In a series of posts on May 8, Cowen pointed out that if Bitcoin is leading global M2 (a broad measure of money supply), it may indicate a looming decline in global liquidity this summer. This potential shift could place pressure on altcoin pairs against Bitcoin (ALT/BTC), which typically suffer when liquidity contracts.
“If BTC is leading global M2, then it suggests global M2 may decline this summer, which could mean ALT/BTC pairs going to the range lows,” Cowen wrote.
“ALT/BTC pairs tend to go down when DXY goes up,” he added, referring to the inverse correlation between altcoins and the U.S. Dollar Index.

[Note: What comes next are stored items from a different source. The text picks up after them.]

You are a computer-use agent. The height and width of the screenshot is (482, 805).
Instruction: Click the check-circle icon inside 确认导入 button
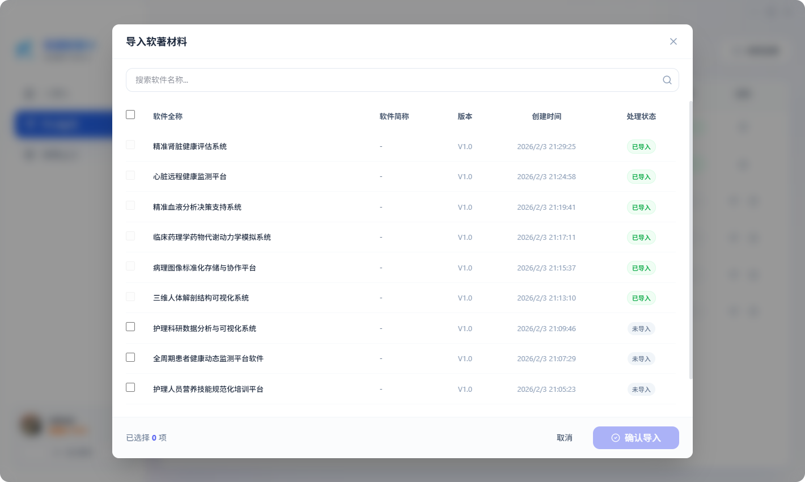coord(616,437)
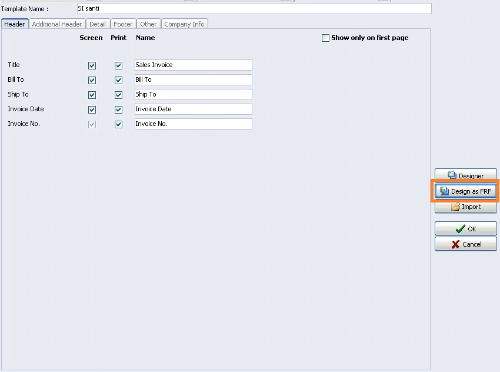Cancel with the red X button
500x372 pixels.
point(465,244)
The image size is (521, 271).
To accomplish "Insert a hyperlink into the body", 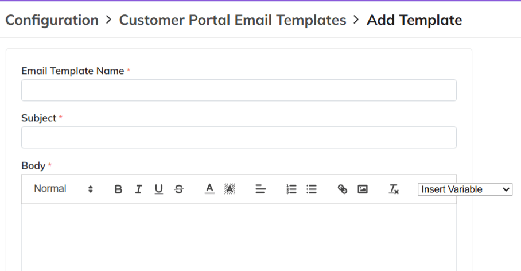I will [x=343, y=189].

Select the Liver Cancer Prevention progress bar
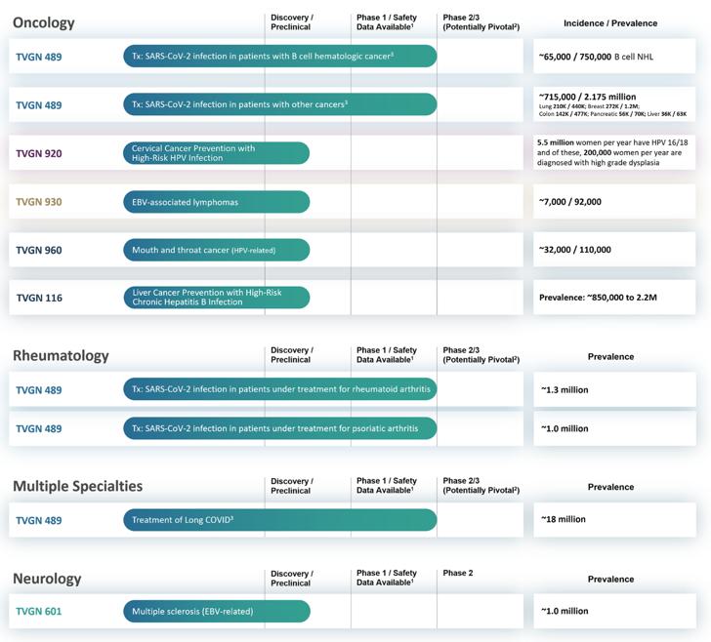216,298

A Reversal of Traditional Thinking
Cowen emphasized that while global M2 has traditionally been used to predict Bitcoin’s trajectory, past examples show that this relationship can be misleading. He cited 2018 and 2022 as years when selling BTC based on a peak in M2 would have resulted in exiting near market bottoms.
“I think it’s somewhat unlikely that we can predict BTC’s exact top just by offsetting global M2 by 3–4 months,” Cowen noted.
“I am suggesting that Bitcoin price action tells us where global M2 is headed, rather than global M2 telling us where Bitcoin is headed.”
Implications for Altcoins and Market Strategy
If Cowen’s thesis holds, traders and institutional investors may need to adjust their models. Rather than waiting on macro data to confirm trends, market participants might find valuable foresight in Bitcoin’s price action itself.
For altcoins, especially those paired against BTC, Cowen’s outlook could imply increased downside risk in the near term—especially if a global liquidity contraction does materialize in line with BTC’s early signals.
As macro and crypto continue to intertwine, Cowen’s commentary adds to the ongoing debate over whether Bitcoin is a lagging speculative asset—or a leading macroeconomic barometer.